▶ ASSIGNMENT: Rewrite everything in the interview excerpt from "Visibility is important" down to "to accept them.", putting "campaign" in place of "hashtag".

Because GWL is a women’s organisation, it’s definitely advantage for me! But I’m also aware that this is anomalous – I’ve often encountered women’s organisations that outsource their IT support, and that support is still mostly male-dominated. But for myself, the barriers to progress – both personally, and for GWL’s IT needs – are dominated by the problems of funding.
iv)Do you think that there are any differences in attitudes/opportunity for girls choosing a career in technology now compared to when you made your career choices?
Technology has become a much more integral part of our lives: when I was at school, IT classes didn’t amount to much more than learning how to type on a desktop computer. Google launched the year I started university, and completely transformed my (and no doubt many people’s) attitude to the usefulness of the Internet: today, the ubiquity of the internet, of mobile technology, of online gaming, means that it’s no longer some esoteric, Masonic enterprise that girls have to fight to access.
v)What, if anything, does your organisation do to encourage more women into the sector?
It’s not really within our capacity – although we do try to encourage and support women to increase their digital literacy as part of our learning programmes, this is at a more basic, personal level.
vi)What do you think could be/needs to be done to increase the number of women entering technology businesses?
Visibility is important – as is a breaking down of the persistent bad attitudes towards women in the industry: things like the #1reasonwhy hashtag, in which women in the games industry addressed the reasons why there are still so few women in games development, may not directly encourage girls into the industry, but they are important in exposing sexism. The fact that women are taking a stand on this issue, rather than simply leaving for jobs with less negativity towards women, shows that the networks of support facilitated by social media can play a key role in encouraging to join and stay in an industry that has been slow to accept them.

▶ MATERIAL PROVIDED:
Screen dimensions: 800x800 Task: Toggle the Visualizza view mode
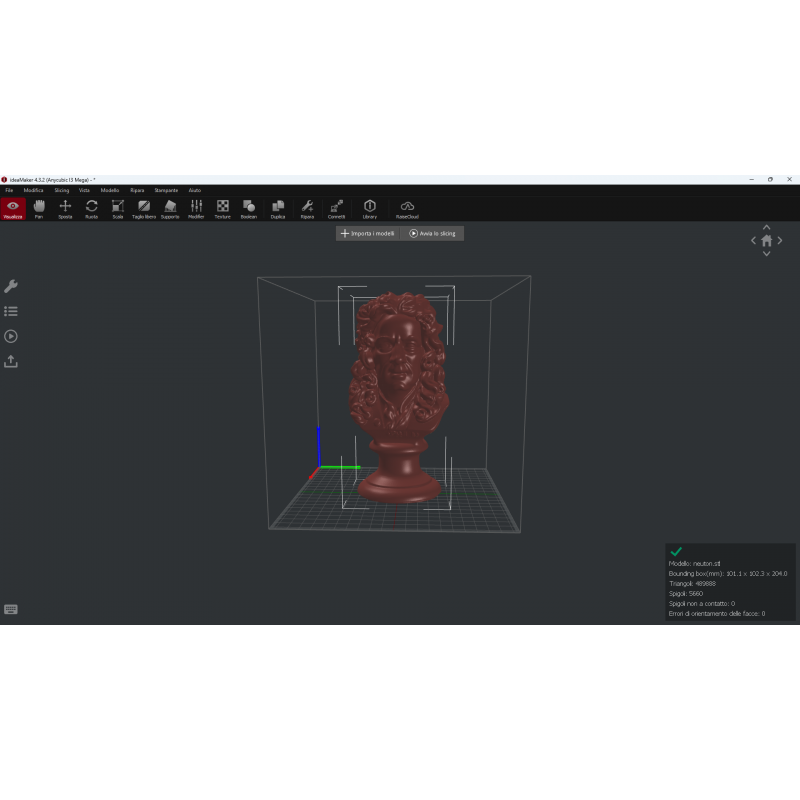[13, 207]
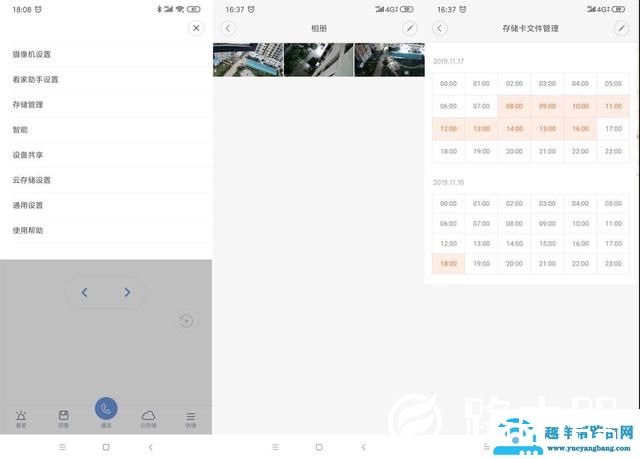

▶ RESPONSE TO THIS EXERCISE:
Visibility is important – as is a breaking down of the persistent bad attitudes towards women in the industry: things like the #1reasonwhy campaign, in which women in the games industry addressed the reasons why there are still so few women in games development, may not directly encourage girls into the industry, but they are important in exposing sexism. The fact that women are taking a stand on this issue, rather than simply leaving for jobs with less negativity towards women, shows that the networks of support facilitated by social media can play a key role in encouraging to join and stay in an industry that has been slow to accept them.